_OBJECTIFS_
A) Comment traduiriez-vous en anglais cette phrase de la chronique sur les Bleus : « Inspirés, inspirants, ces Tricolores auteurs de neuf essais en deux matchs sont un enchantement, en ces temps sinistres. » ?
B) Quelle suite donneriez-vous à la chronique sur les Bleus, en reprenant juste après sa dernière phrase ?

Abonnés

Que jamais ces Bleus ne s'arrêtent

  • La joie des Bleus dans les vestiaires du Stade de France après la victoire contre l'Irlande
    La joie des Bleus dans les vestiaires du Stade de France après la victoire contre l'Irlande Twitter France Rugby
Publié le Mis à jour
Partager :

Inspirés, inspirants, ces Tricolores auteurs de neuf essais en deux matchs sont un enchantement, en ces temps sinistres. Doivent-ils vraiment revenir en club ? Déjà ?

Cette équipe de France chasse un à un les démons qui nous hantaient depuis près de dix ans : la trogne inanimée de Warren Gatland, ce pacha désabusé dont le système de jeu qui portait son nom – le « warrenball », bâti sur l'empilement algorithmique de quintaux sans génie mais sachant détruire et défendre- offrit, avant le renversement de février dernier, huit victoires en neuf matchs aux Gallois ; l'oeil noir de Johnny Sexton ou le « box kick » de Conor Murray, autant d'odieux schèmes qui avaient fait de l'Irlande, une nation comptant moitié moins de licenciés que la seule ligue Occitanie, un supérieur, un dominant ou pire, un modèle. Percussion de CJ Stander, percussion de Bundee Akhi, pénalité, maul pénétrant : était-ce vraiment le jeu que l'on souhaitait pour l'équipe de France ? Ce rugby avait-il soudainement oublié sa vraie nature, pour abandonner le vieux Tournoi aux pragmatiques, aux obéissants, aux disciplinés ? Samedi soir, les Irlandais ont ainsi joué comme ils le font depuis huit ans, depuis le jour où Joe Schmidt, en fait, a donné les clés du système à Conor Murray et Johnny Sexton, un combo qui est à la fois la charnière la plus cappée du rugby international et l'entrave la plus importante à toute évolution du jeu irlandais.

_LIGNES DE DONNÉES_
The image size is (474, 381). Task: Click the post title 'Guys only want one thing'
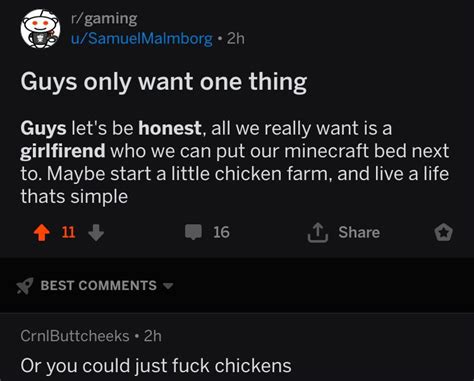pyautogui.click(x=164, y=82)
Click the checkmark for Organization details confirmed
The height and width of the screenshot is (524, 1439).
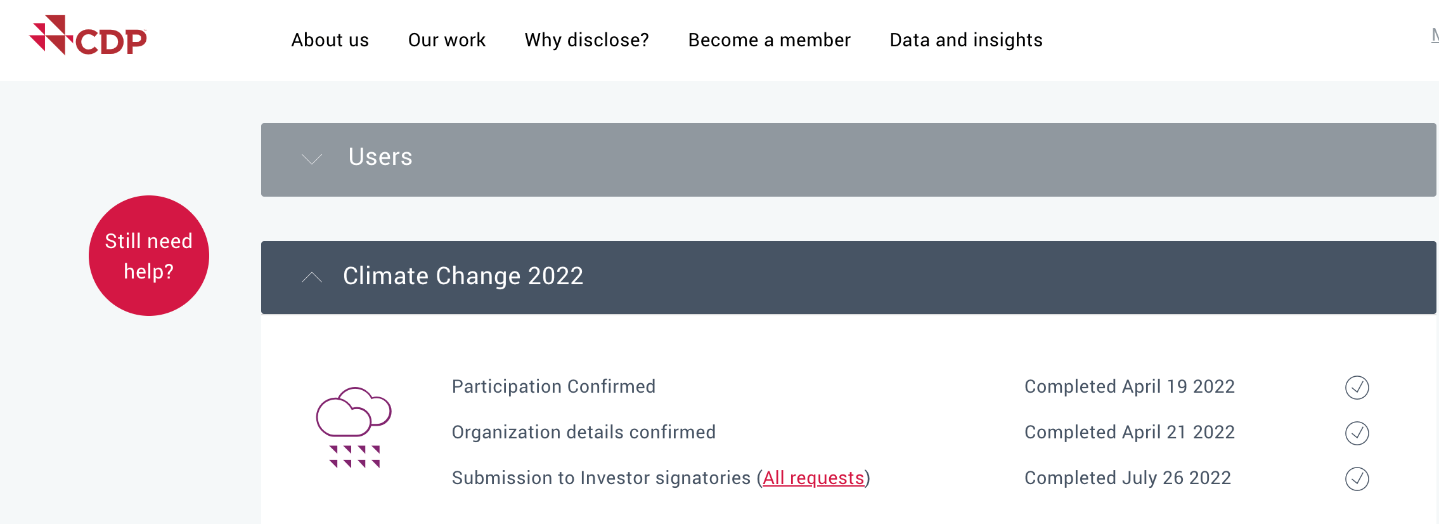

_RÉPONSES PAR TÂCHE_
A) Inspired and inspiring, these Tricolores, who have scored nine tries in two matches, are a delight in these grim times.

B)
Et qu'il est doux, de voir l'ami Johnny quitter le Stade de France en gueulant comme un putois, furieux d'être remplacé au cours d'un match qu'il ne pouvait plus renverser. Qu'il est bon d'entendre de la bouche de l'ancien meneur de jeu du Racing, 97 sélections 900 points au compteur, expliquer avoir « privilégié la pénaltouche » parce qu'il savait son « adversaire capable de marquer à tout moment ». Car c'est bien ce qui interpelle, dans cette équipe de France revenue des enfers : elle a en elle un tel talent, un tel allant, un tel culot qu'elle transforme le moindre ballon merdique en occasion d'essai ; elle est portée par une charnière (Ntamack / Dupont) ayant donné la leçon à deux des plus grands maîtres du monde ; elle ne craint rien, ni personne et draine derrière elle un engouement populaire qui s'était clairement désagrégé au fil des ans, au fil des roustes pures et des « défaites encourageantes ». Franchement ? Ce XV de France et ses neufs essais aplatis en deux matchs sont un si grand bonheur qu'on aurait voulu que jamais il ne s'arrête. Oui, parce que le groupe « type » de Fabien Galthié, limité à trois feuilles de match sur six possibles d'octobre à décembre, rejoindra très vite un Top 14 dont on se dit qu'il aurait pu, bon an mal an, laisser les Bleus défendre, au nom d'une quelconque raison d'état, une cause qui regroupe 5 millions de téléspectateurs, les mauvais soirs.

A-t-on oui ou non le réservoir de la Nouvelle-Zélande ?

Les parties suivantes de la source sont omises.